Greg Wolff definitely had the most accurate frisbee throw of anyone I've worked with, having been on a world-championship winning mixed Ultimate team, and a great tradition at Ricoh's R&D centre where we worked was the Friday lunchtime frisbee game. He was also intrigued by the terrible user interfaces of systems like voicemail, and correspondingly the loss of emotional texture in email or text messaging compared to voice. One of my projects there was to create a new system for creating and receiving messages that combined voice with a visual representation. The other of course was to try to catch the damn frisbee more often.

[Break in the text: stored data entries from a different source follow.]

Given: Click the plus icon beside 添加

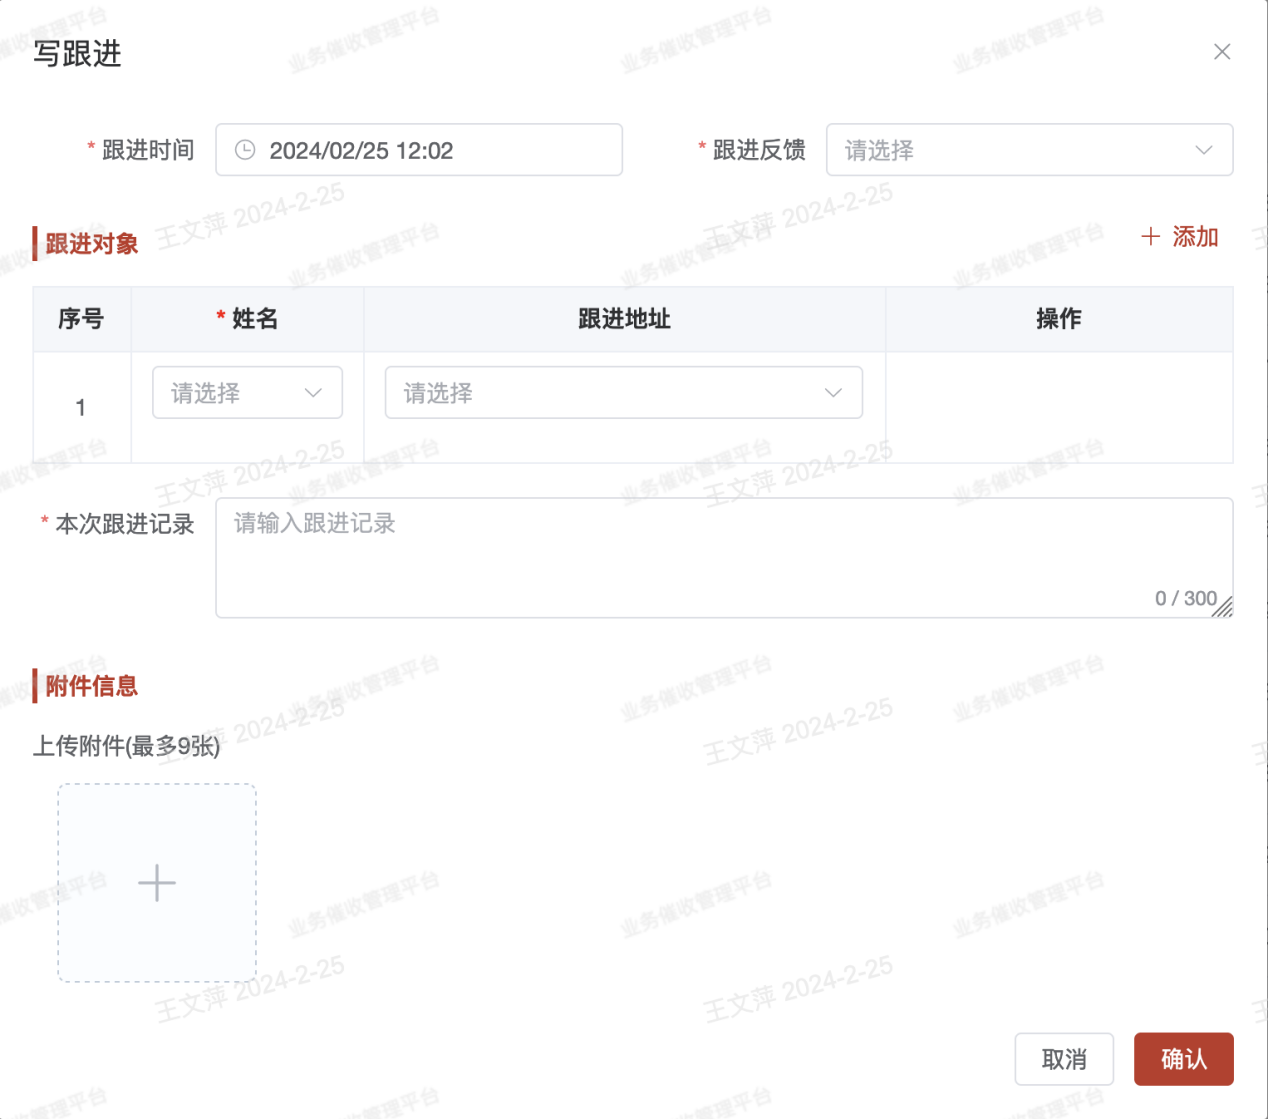Looking at the screenshot, I should (x=1151, y=237).
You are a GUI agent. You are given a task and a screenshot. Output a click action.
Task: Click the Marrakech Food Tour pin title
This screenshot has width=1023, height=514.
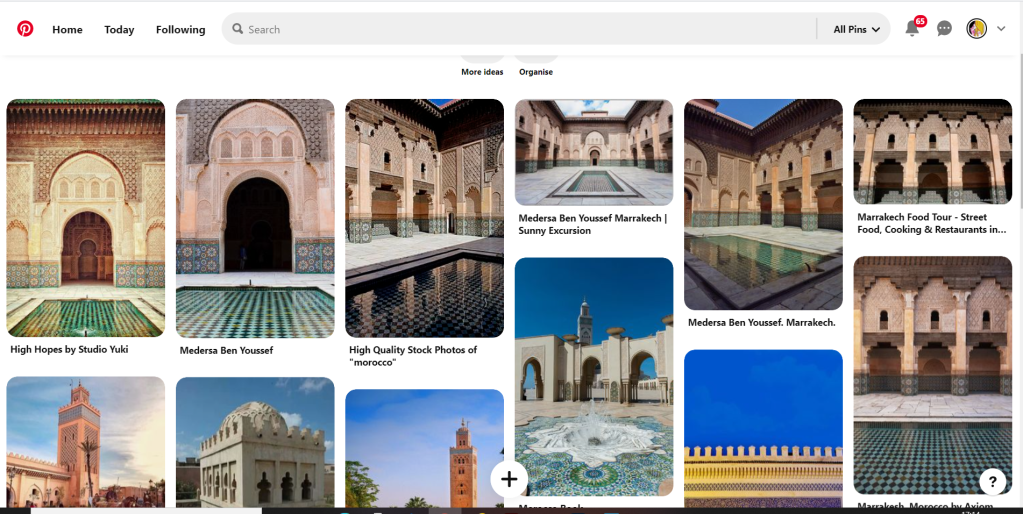click(x=931, y=223)

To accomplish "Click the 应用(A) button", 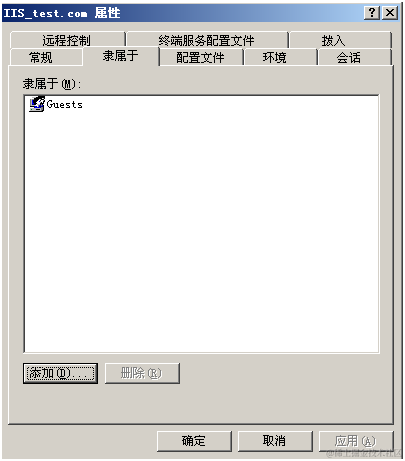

TouchVerse worked with a touchscreen and enabled a user to record voice messages and place corresponding visual bars on a canvas. At the same time, pointed-at documents would be placed on the canvas, with lines connecting them to the corresponding audio bar. So you could refer to this paragraph of a document while talking and a visual link would appear. The creator of a this hybrid voice + visual + pointing message could organise it visually, and it allowed the receiver a lot more control in playing back the different segments. In a way this was a more business-like analogue for the StoryTrack photo album, that was also a way to record stories comprising voice and pointing at things (photos in that case).
This interaction doesn't require any typing so works better for those who struggle with keyboards, and also allows the natural medium of voice to be used. However it is definitely unusual. The currently successful genres of communication are practiced and learned, both individually and culturally, over a long period of time. One of the bits of related research that has stuck with me ever since is the finding that the better you know someone the more channels of communication you use. Someone you know a little bit you may only see face to face, or only deal with via email. Someone you know well you'll communicate with over email, text, twitter, Facebook, face to face, phone, everything.
I ended up moving back to London shortly after this project, but it remains an area of interest that, despire the advent of iPads and such, still hasn't quite got to the mainstream.